The latest model underpinning these efforts, Gemini 2.5 Pro, saw a remarkably fast rollout. Launched to paying subscribers on March 25th, an experimental version became freely available to all Gemini web app users starting March 29th. Google attributed this acceleration on X to wanting “to get our most intelligent model into more people’s hands asap.”
This version of Gemini boasts advanced capabilities, including a large 1 million token context window (meaning it can process large amounts of information like entire books at once) and strong performance in multimodal tasks (handling text, images, and potentially other inputs together).
Analysis suggests it uniquely understands PDF visual structures, enabling more precise citations, though Google’s own documentation notes limitations in exact spatial reasoning. Benchmarks show strength in areas like mathematics but also indicate it trails competitors like OpenAI’s GPT-4.5 in factual recall and Anthropic’s Claude 3.7 Sonnet in autonomous coding.
Google continues to build out the Gemini platform, making features like Deep Research and customizable Gems free in March, and integrating AI deeply into Workspace apps like Drive, Docs, Sheets, and Gmail. The company is also testing “Scheduled Actions” for task automation. This rapid development, however, faced some criticism regarding the timing and detail of its safety reports for the widely released 2.5 Pro model.
Crowded Field And Google’s Rebuttal
The market for AI assistants is highly contested. An internal Google presentation confirmed that rivals OpenAI, Microsoft, and Meta had approached Samsung regarding AI placement on Galaxy devices. Furthermore, testimony revealed Motorola was engaging with other AI firms, “including Perplexity,” according to Google VP Fitzgerald.

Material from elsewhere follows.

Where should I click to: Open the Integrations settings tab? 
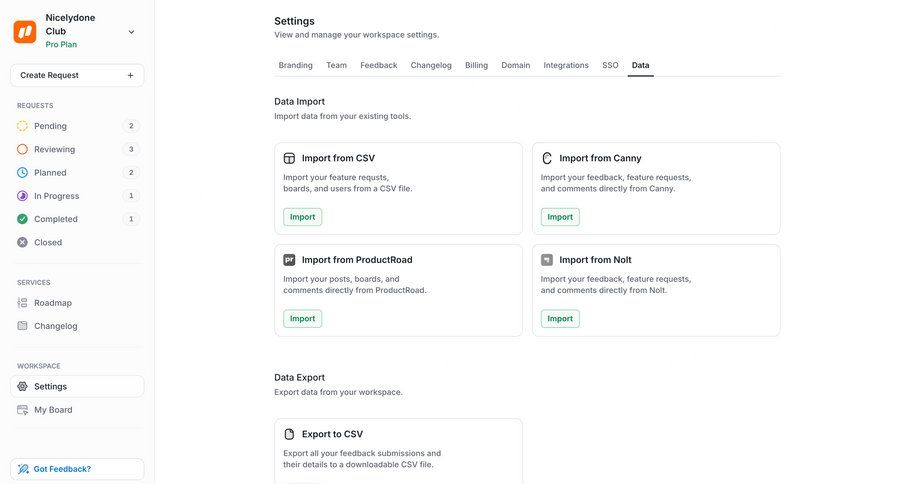pyautogui.click(x=566, y=65)
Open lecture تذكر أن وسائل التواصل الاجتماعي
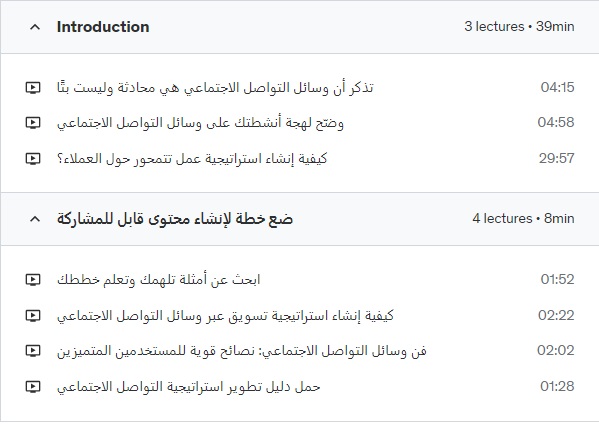The width and height of the screenshot is (599, 425). pyautogui.click(x=215, y=87)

Google vigorously contests the DOJ’s narrative. Lead counsel John Schmidtlein called the proposed remedies “extreme” and “fundamentally flawed,” asserting they were “untethered from the liability findings.” He argued Google achieved its success through “hard work and ingenuity” and won its position “fair and square,” suggesting that AI competitors “would like handouts as well even though they are competing just fine.” Google insists users prefer its services for their quality, not due to anticompetitive contracts – an argument similar to one Judge Mehta rejected regarding the earlier search deals.
The remedies phase of the trial is expected to conclude within approximately two weeks. Judge Mehta has indicated he anticipates delivering a ruling on the penalties by late summer or early fall 2025, deciding how to address Google’s search monopoly in the context of the burgeoning AI landscape.